Per me per Bruxelles è molto
importante invitare the people of change: come per esempio
Castellucci per l'Italia, per conoscere la sua visione sul teatro,
sulla letteratura; la stessa cosa per la Russia, lì per me è
Chernakov che ha una visione «visionaria»; o Krzysztof Warlikowski
per la Polonia; o un incredibile Stefan Herheim per la Norvegia. Per
la Francia è più difficile: lì Olivier Py è considerato il più
moderno ma ci sono tanti più moderni di lui! I francesi hanno una
relazione col teatro molto difficile, perché loro partono dalla
Comèdie Francaise; o con Ivo van Hove nelle Fiandre
parliamo di un teatro di oggi, molto contemporaneo, perché facciamo
il teatro con gente di oggi, non facciamo l'opera con cantanti del
tempo di Mozart. È chiaro che nel teatro sono sempre due tempi: la
storia e l'oggi. Nell'opera i tempi sono sempre tre, perché non solo
la storia ma anche la musica è di un'altra epoca.
Le grand macabre, 2009 |
Le grand macabre, 2009 |
La scelta drammaturgica
«come facciamo questo pezzo di teatro» è facile per me,
perché non possiamo fare per esempio La clemenza di Tito in toga
romana, non possiamo farla in costumi dell'Ottocento ma dobbiamo
farla in un tempo «senza tempo», perché il messaggio di
Mozart è per ogni tempo. Il conflitto e l'empatia dell'imperatore,
della persona di potere, è un tema di oggi.
È quello che vediamo
ogni giorno con Trump, con Putin, con tutti i grandi di oggi; non
veramente grandi, diciamo meglio con tutti gli importanti di oggi;
loro non pensano mai all'empatia, loro pensano solamente al potere,
perché è la base che non è giusta: la base è il potere, non è
una base umanistica: se la base fosse umanistica il vero leader, il
vero dirigente sarebbe un uomo empatico; non si può essere leader
senza avere empatia per le persone, che sono la ragione del suo
esistere!
Les Huguenots, 2011 |
Nelle ultime opere
viste a La Monnaie, penso a L’Homme de la Mancha e a Die
Zauberflöte: abbiamo visto elementi della realtà entrare
potentemente nell'opera ….
Sì,
per me è essenziale avere la connessione con la realtà, perchè
noi entriamo nel teatro e siamo parti
della realtà. Questa esperienza deve far parte di una esperienza di
realtà, per diventare migliori, per apprendere qualcosa sulla vita
e tutte le grandi opere, tutte le grandi esperienze dell'opera
parlano in modo emozionale della nostra umanità, della nostra
anima.
Dopo la comunità e
l'armonia voglio parlare di partecipazione. Il teatro si fa nella
testa dello spettatore. Non si fa solamente nella scena del teatro: è
una cosa che ho appreso ai tempi dell'università, una cosa che mi ha
formato; la mia reazione e la mia partecipazione come pubblico sono
molto importanti: dalla
scena l'attore vede i visi e se la gente è distratta non può comunicare, è sbilanciato, non sa come reagire: lui cerca sempre la
connessione con lo spettatore: quando non c'è la tua reazione come
spettatore, non c'è uno spettacolo! La partecipazione è essenziale.
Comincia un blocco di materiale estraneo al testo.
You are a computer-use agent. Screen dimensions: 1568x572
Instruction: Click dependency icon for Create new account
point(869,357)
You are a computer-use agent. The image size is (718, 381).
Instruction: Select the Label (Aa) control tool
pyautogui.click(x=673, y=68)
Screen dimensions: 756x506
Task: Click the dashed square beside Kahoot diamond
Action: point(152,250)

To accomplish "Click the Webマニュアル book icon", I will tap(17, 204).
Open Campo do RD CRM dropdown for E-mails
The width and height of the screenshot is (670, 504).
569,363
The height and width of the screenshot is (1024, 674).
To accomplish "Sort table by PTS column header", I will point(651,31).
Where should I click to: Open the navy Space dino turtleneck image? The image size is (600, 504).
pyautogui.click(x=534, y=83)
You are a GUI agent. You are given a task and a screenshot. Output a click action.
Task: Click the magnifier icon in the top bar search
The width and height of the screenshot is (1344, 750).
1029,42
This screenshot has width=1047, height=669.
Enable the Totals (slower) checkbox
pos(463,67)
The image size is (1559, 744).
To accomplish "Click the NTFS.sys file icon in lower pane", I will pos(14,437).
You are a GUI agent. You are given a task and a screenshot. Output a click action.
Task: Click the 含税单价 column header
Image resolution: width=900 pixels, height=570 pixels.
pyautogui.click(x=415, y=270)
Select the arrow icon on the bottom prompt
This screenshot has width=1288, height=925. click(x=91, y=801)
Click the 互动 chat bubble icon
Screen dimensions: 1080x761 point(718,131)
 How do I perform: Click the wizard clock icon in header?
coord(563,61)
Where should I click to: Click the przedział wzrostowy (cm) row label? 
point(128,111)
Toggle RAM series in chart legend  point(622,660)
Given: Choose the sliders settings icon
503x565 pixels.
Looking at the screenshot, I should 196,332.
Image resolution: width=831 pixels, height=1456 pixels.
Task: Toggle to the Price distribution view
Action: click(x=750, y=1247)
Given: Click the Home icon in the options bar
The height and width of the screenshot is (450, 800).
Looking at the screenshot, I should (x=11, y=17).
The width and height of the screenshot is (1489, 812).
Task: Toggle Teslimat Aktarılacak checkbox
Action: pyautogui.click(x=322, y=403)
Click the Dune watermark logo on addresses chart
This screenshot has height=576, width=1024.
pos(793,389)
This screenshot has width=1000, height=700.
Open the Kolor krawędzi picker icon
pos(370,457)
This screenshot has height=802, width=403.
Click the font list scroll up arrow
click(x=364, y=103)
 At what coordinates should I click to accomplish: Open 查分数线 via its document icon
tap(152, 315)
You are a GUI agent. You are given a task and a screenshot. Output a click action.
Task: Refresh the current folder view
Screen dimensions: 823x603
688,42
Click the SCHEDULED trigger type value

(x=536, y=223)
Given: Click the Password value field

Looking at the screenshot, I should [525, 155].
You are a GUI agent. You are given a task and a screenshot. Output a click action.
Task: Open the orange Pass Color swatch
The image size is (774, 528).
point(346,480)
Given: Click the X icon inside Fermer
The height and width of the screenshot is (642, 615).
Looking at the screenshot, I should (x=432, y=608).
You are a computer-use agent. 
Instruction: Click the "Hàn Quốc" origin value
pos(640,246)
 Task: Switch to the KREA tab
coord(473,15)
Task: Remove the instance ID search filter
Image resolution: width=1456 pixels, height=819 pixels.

Il futuro è un'opera dove lo spettatore è sempre più partecipante
e attore. È sempre stato così ma la nostra azione
deve essere orientata a questo, non ad una ripetizione delle cose che
abbiamo già visto; dobbiamo offrire esperienze sempre nuove, perché
il pubblico cambia, gli artisti cambiano: il repertorio non cambia ma
il contesto cambia sempre. Per me questo è il futuro.
Peter de Caluwe read literature and theater at the universities of Ghent, Brussels and Antwerp. He obtained his masters’ degree with a thesis on opera mise-en-scène.
Still a student, Gerard Mortier invited him to the Théâtre de la Monnaie in Brussels where he subsequently worked as dramaturge, coordinator of educational projects, international press-manager and public-relations officer.
In 1989, Pierre Audi and Truze Lodder asked him to become part of the new opera management at Netherlands’ Opera in Amsterdam. He started with the company as director of communications. From 1994, he switched to the position of casting director, and subsequently became Director of Artistic Administration of the company.
In 2005 Peter de Caluwe was appointed General and Artistic Director of the Théâtre Royal de la Monnaie, the National Opera of Belgium in Brussels where he has now been offered his third mandate for the period 2019 – 2025.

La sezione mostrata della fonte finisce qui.